Information provided:
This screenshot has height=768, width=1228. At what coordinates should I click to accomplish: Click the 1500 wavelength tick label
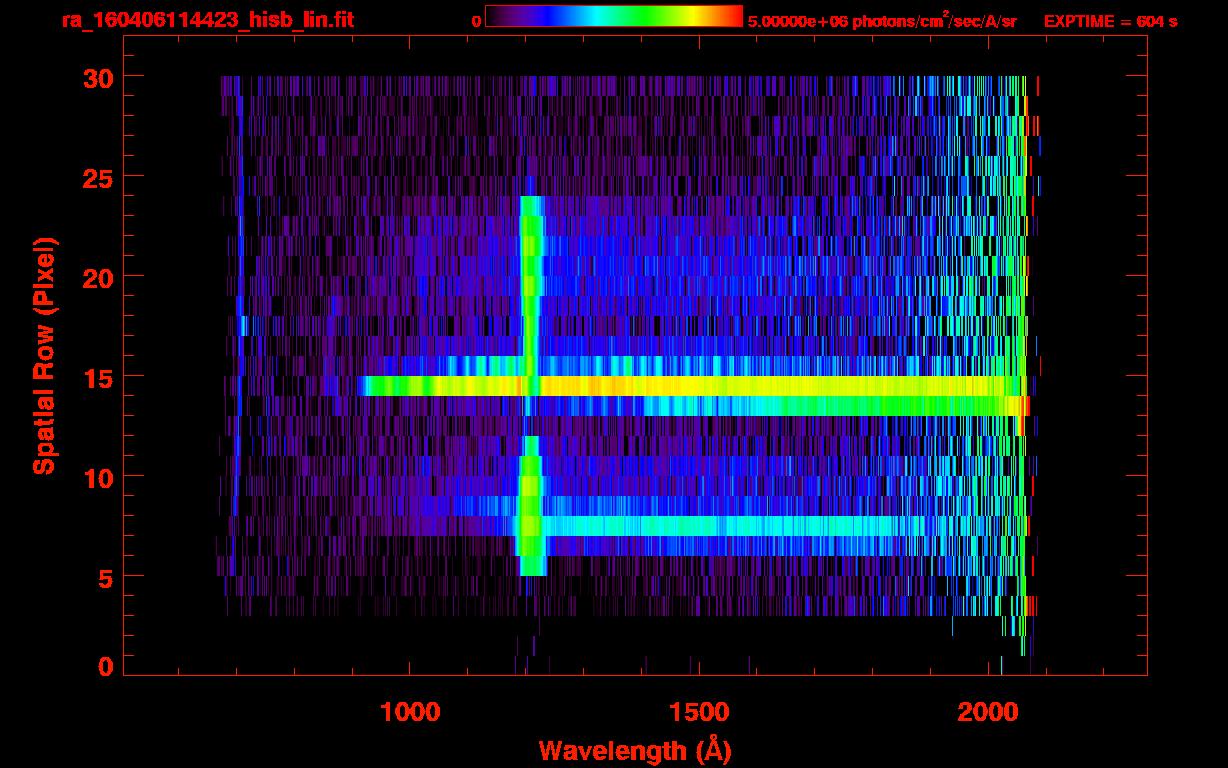click(x=698, y=712)
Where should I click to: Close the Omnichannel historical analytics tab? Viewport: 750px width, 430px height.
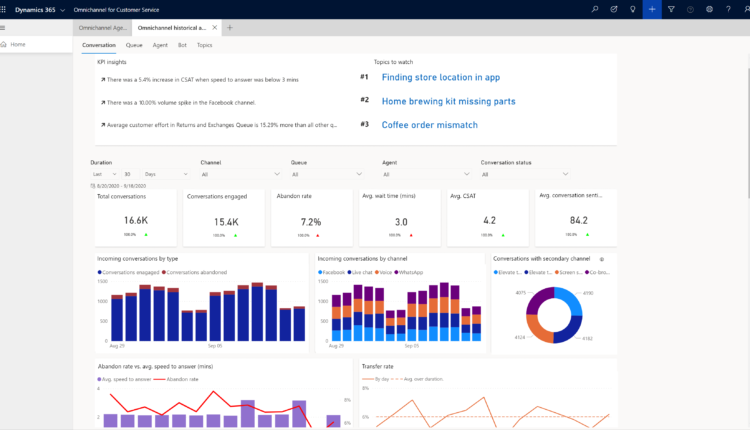point(215,28)
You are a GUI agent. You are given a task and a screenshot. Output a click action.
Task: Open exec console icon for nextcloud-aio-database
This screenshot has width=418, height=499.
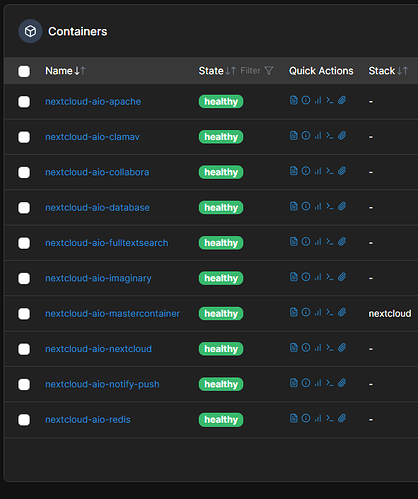330,206
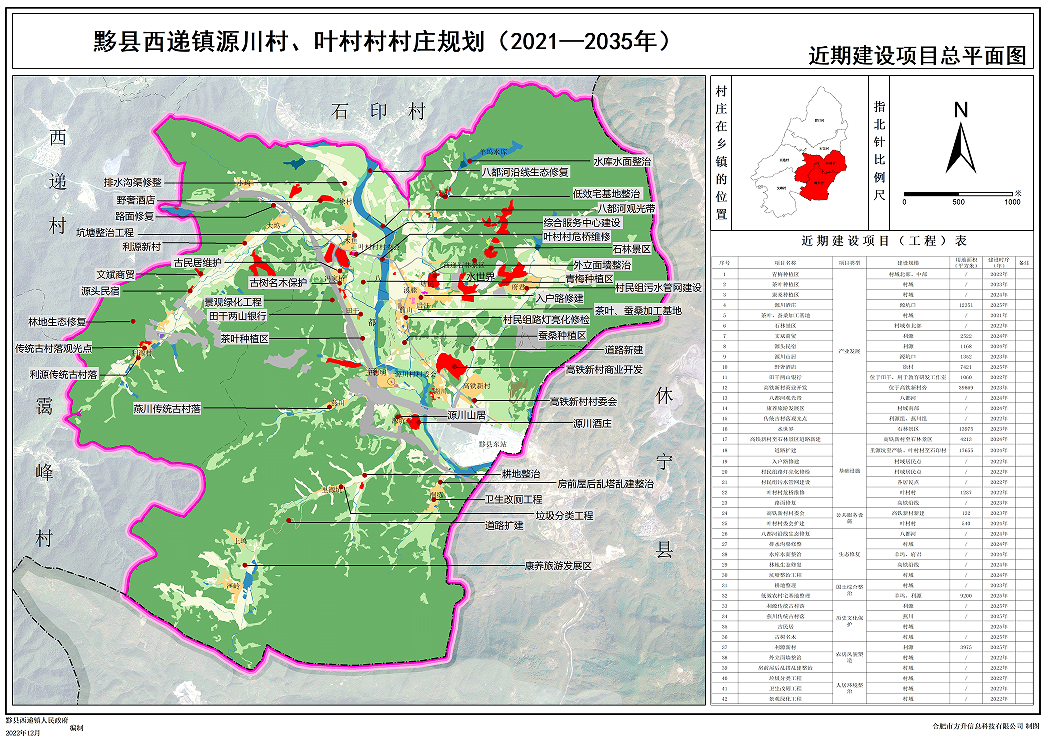The width and height of the screenshot is (1045, 739).
Task: Select the 林地生态修复 label
Action: tap(57, 322)
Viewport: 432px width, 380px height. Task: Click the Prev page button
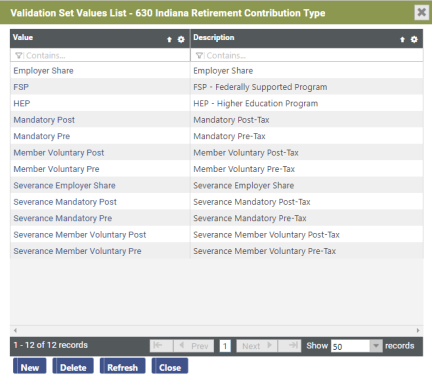point(194,346)
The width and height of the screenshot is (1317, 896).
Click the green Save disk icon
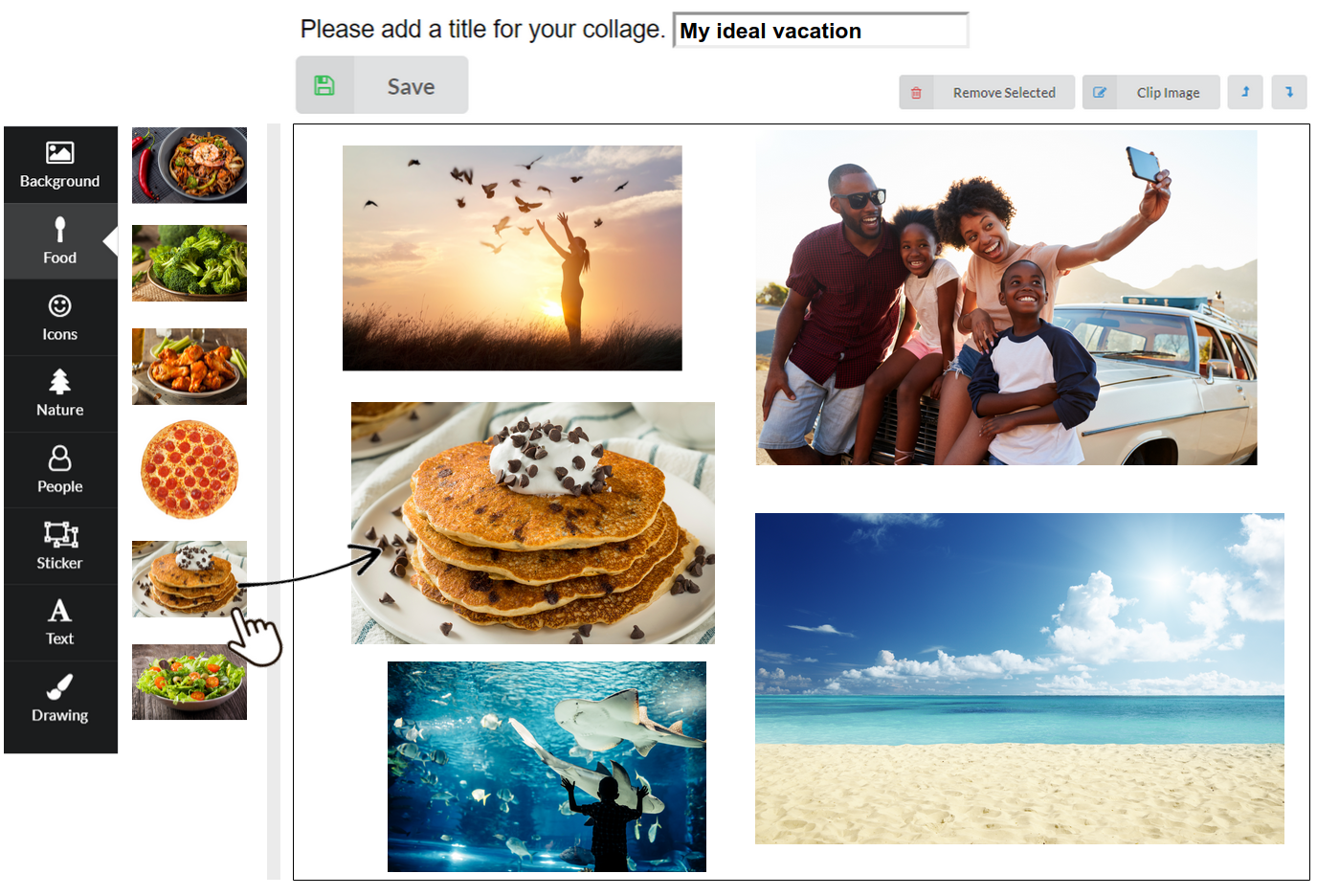[x=324, y=85]
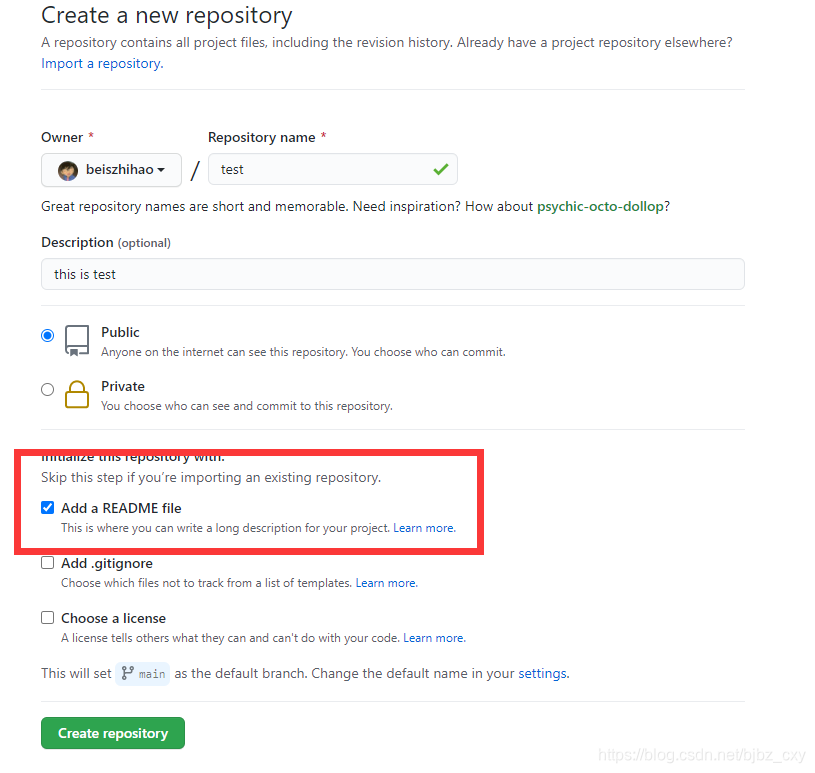Click the Repository name input field
815x773 pixels.
pyautogui.click(x=320, y=170)
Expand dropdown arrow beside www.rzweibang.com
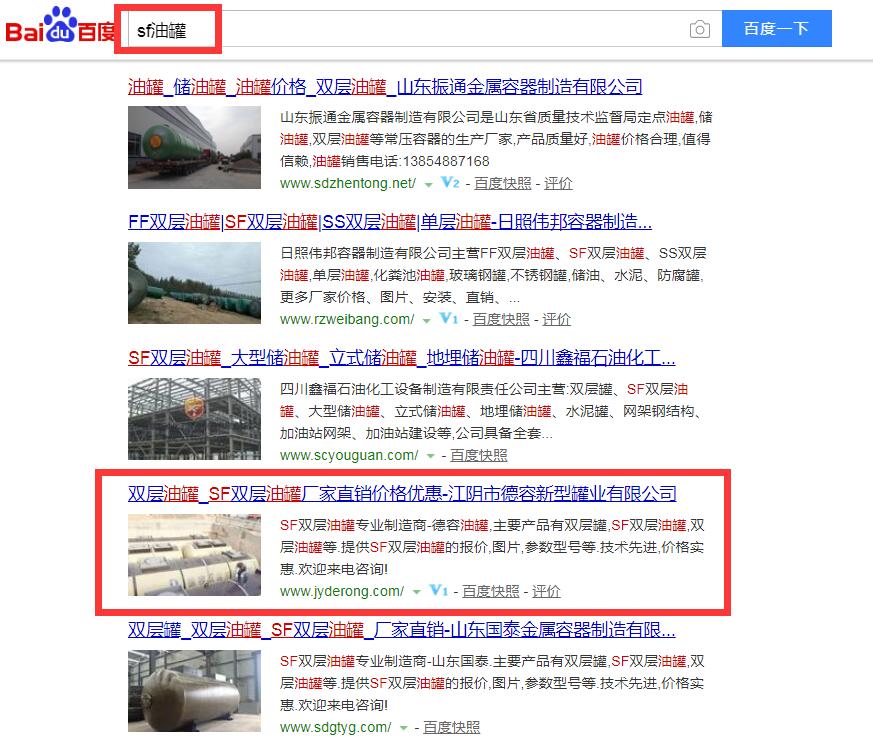This screenshot has height=751, width=873. (426, 321)
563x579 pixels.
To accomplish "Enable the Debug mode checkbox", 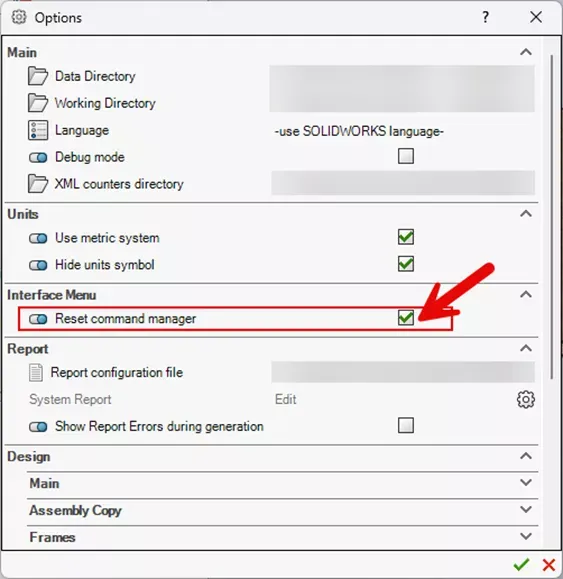I will click(406, 156).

What this task involves:
Working from the records above, set down word for word everything from the line containing "Where should I" down to the line containing "Task: Open exec", ends included, minus the pictures.

Answer box:
Where should I click to: Close the Omnichannel historical analytics tab? Viewport: 750px width, 430px height.
point(215,28)
You are a GUI agent. You are given a task and a screenshot. Output a click action.
Task: Open exec console icon for nextcloud-aio-database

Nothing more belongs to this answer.